Anatomy of a Joint

In the human anatomy, a joint is the juncture of two or more bones. Bones come together inside a joint as part of a special design to help your body move fluidly and dynamically.

Most joints are mobile, although some—like the suture joints in the skull—don’t move. Other joints may move only slightly, like the vertebrae.

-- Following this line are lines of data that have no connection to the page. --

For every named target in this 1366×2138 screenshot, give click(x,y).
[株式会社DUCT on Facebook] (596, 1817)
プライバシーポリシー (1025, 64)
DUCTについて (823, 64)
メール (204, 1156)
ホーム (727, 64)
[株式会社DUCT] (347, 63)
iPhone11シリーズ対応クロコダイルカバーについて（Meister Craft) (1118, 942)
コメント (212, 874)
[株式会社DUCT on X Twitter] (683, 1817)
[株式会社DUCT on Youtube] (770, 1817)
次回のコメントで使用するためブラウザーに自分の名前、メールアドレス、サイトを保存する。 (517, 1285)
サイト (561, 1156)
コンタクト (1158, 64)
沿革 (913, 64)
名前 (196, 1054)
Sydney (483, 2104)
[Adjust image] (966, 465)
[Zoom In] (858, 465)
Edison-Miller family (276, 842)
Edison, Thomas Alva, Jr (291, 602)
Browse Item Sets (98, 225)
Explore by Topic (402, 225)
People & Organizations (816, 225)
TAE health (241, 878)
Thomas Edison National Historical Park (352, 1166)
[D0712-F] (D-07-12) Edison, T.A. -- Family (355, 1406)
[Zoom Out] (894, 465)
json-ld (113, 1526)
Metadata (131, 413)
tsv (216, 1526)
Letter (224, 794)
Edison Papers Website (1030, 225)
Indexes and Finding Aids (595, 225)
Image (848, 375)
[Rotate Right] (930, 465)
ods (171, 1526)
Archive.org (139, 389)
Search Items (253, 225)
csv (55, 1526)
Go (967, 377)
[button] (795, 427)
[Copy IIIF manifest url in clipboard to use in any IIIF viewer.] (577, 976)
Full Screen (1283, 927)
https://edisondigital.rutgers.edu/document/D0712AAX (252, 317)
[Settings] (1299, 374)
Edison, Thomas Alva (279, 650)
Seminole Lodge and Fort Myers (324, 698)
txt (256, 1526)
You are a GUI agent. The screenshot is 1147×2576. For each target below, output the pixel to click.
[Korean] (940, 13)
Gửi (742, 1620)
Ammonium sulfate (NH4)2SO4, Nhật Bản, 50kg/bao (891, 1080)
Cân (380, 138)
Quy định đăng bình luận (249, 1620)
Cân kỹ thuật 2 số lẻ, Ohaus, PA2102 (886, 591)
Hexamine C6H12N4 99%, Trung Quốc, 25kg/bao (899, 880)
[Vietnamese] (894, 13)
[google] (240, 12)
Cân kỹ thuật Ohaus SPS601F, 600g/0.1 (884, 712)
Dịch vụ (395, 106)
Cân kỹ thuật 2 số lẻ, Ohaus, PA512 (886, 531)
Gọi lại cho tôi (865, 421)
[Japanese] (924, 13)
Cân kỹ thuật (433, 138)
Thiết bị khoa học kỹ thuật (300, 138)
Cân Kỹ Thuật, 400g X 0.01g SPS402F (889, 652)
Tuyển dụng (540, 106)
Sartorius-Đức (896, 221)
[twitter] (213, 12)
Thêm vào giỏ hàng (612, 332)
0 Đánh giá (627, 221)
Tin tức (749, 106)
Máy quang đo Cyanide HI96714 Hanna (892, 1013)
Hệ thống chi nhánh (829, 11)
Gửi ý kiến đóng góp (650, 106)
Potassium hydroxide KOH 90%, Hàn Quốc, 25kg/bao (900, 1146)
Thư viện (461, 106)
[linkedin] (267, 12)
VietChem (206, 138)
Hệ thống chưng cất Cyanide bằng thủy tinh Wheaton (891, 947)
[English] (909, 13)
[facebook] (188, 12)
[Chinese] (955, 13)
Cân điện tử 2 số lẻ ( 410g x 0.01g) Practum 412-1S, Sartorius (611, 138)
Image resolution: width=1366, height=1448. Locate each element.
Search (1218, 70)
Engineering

Mobile joints are the most common, and include:

  • Ball-and-socket joints enable multidirectional movements like backward, forward, and sideways. Examples of ball-and-socket joints are hips and shoulders.
  • Ellipsoidal joints enable multidirectional movements, but not rotational. They provide extension, flexion, abduction, adduction, circumduction movement. The wrist is an ellipsoidal joint.
  • Hinge joints enable bending and straightening movements only. Fingers, knees, elbows and toes are hinge joints.
    Pivot joints enable limited rotational motion around only a single axis, like the neck.
  • Plane joints provide gliding and basic rotational movements such as the acromioclavicular joint of the shoulder.
  • Saddle joints operate as extension, abduction, adduction, circumduction, and very slight rotation and flexion. The thumb is a good example of a saddle joint.

Your Joint Anatomy

Your joints are comprised of both bone and soft tissue, with every component playing a unique role in overall functionality and movement. In addition to the blood vessels that supply vital circulation to your joints—and the nerves that provide sensation and aid muscle movement—your joints’ anatomy includes:

  • Bones protect your organs, produce blood cells, store minerals, and aid joint mobility.`
  • Cartilage covers and protects your bones, reducing friction with its lubricated, smooth surface.
  • Ligaments connect bones together with strong, fibrous, elastic bands that help control joint movement.
  • Muscles contain protein and are responsible for the production of force and motion for your entire body.
  • Synovial membrane lines the joint. secures it within a joint capsule, and produces synovial fluid to lubricate the joint.
  • Synovial fluid provides joint lubrication.
  • Tendons secure muscles to bones with a tough connective tissue that helps to control the movement of the joint.
  • Bursae cushion joints against shock and friction, with their fluid-filled inner core and their positioning between bones and ligaments. Learn about bursitis (irritation of the bursae)

Joint Injury & Degeneration

Because your joints rotate, pivot, bend, flex, and extend—some while bearing the weight of your body—they are subject to unfortunate risks compounded by aging, injury, and wear and tear.

Common, general joint conditions include:

  • Fracture. Accident, trauma, or repetitive motion can cause fractures that affect the joint’s ability to bear weight and move normally
  • Overuse. Repetitive stress, attributable to prolonged activity or improper positioning of your body during activities, this is an extremely prevalent orthopedic issue
  • Osteoarthritis. Caused by damaged or deteriorated cartilage, osteoarthritis is the narrowing of space in your joint causing bone friction and pain. Learn more about osteoarthritis and other forms of arthritis
  • Tendon or ligament tear. When stretched too far, tendons and ligaments can stretch, pull, and tear – causing pain and swelling

What Causes Cracking and Popping Noises in Joints?

All cracks and pops are not equal. Some are not harmful. But some are. You need to know the difference:

  • The sound made when you crack your knuckles is actually an air bubble that forms by manipulating the joint in a certain way. The joint cannot be cracked again until the air from the bubble has been reabsorbed into the joint.
  • When ankles make a cracking noise or people crack their necks or backs, the sound you hear is ligaments and tendons that are passing over bumps on the bones.
  • Arthritic joints may often make cracking and grinding noises with joint movement – it’s roughness of the joint surface and loose bodies resulting from the loss of smooth cartilage.
  • A loud pop may be heard when torn cartilage in a joint or a loose piece of bone becomes entangled in joint surfaces and the joint gets stuck.